■ Exercise brief ■
Using the records below, locate all lines containing "status" and return them.

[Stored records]

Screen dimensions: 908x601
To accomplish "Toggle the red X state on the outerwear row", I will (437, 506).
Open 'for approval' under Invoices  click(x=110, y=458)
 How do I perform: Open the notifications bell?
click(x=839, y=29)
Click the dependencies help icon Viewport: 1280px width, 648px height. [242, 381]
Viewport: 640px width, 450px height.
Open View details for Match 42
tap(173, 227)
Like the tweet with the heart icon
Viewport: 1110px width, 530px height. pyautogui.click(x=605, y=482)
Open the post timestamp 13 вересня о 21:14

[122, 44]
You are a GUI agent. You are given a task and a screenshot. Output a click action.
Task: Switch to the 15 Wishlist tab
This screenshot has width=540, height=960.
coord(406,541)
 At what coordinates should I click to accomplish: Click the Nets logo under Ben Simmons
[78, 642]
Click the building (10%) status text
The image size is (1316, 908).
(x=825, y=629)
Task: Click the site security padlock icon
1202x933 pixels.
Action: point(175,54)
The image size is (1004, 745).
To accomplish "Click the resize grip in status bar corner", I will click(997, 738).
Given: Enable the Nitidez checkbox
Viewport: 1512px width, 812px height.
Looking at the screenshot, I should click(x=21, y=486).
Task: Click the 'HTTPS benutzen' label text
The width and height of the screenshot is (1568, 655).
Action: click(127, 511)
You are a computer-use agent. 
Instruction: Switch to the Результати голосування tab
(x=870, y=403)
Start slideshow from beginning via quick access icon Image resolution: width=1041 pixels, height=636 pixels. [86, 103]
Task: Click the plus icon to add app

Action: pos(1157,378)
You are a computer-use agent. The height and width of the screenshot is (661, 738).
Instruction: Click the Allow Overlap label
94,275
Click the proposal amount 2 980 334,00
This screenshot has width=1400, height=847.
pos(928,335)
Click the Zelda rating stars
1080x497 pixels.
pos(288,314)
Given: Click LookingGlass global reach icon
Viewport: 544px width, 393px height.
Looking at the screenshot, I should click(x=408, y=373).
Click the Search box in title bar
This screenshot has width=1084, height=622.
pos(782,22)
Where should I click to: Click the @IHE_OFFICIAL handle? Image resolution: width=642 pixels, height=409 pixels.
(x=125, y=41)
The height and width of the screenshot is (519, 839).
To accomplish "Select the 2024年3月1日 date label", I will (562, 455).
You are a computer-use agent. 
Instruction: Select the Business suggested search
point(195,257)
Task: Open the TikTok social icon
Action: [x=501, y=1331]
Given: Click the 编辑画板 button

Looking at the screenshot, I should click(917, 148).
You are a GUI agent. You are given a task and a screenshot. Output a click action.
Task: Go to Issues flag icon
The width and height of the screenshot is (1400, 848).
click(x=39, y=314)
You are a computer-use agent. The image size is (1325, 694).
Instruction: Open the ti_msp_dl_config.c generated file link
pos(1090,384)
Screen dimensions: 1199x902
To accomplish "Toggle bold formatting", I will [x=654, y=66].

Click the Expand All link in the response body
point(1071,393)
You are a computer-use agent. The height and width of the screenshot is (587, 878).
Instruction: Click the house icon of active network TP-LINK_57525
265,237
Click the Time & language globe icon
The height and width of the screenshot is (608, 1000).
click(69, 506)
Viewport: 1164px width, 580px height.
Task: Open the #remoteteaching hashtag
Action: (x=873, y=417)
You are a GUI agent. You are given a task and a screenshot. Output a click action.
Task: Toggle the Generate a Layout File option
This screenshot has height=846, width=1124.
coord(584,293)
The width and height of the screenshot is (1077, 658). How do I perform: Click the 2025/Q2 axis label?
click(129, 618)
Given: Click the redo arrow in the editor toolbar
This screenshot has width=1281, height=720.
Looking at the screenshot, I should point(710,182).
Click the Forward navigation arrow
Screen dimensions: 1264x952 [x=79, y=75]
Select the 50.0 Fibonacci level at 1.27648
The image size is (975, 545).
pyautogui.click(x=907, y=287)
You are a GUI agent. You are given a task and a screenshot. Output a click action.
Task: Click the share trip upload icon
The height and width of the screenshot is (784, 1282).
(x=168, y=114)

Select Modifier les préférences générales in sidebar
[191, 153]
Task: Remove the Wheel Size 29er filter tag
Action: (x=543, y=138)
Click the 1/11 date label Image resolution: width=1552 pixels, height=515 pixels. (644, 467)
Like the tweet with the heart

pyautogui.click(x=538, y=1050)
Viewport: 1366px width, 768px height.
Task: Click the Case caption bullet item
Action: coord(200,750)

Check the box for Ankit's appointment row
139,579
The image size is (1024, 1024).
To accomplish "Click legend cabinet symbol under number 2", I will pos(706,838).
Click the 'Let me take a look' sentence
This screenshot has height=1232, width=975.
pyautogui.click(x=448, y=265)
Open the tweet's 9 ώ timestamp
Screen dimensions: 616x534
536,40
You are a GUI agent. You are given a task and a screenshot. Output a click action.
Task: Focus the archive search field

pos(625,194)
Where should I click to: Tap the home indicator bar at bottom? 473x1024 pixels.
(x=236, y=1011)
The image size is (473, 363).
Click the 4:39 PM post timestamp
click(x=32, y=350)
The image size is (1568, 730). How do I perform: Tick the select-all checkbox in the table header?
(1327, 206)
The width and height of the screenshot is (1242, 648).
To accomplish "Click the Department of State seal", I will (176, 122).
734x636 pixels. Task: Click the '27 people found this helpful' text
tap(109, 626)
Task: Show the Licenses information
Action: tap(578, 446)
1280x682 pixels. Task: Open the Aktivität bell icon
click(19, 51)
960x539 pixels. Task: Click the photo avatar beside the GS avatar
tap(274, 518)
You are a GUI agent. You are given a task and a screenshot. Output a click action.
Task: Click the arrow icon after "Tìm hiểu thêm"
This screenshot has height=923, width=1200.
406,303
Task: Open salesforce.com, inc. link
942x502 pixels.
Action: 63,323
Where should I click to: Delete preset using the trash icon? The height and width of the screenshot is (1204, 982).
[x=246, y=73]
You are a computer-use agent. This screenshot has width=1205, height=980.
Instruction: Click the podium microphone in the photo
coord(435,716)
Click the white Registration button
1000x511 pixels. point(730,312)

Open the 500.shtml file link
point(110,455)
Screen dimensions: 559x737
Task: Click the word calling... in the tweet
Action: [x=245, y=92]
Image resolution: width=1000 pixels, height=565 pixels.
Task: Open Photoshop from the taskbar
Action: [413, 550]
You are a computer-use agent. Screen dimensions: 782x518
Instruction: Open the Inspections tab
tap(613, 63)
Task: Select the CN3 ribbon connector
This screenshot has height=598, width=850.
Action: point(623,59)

■ Answer area ■
Click the building (10%) status text
To accomplish "Click the resize grip in status bar corner", I will click(997, 738).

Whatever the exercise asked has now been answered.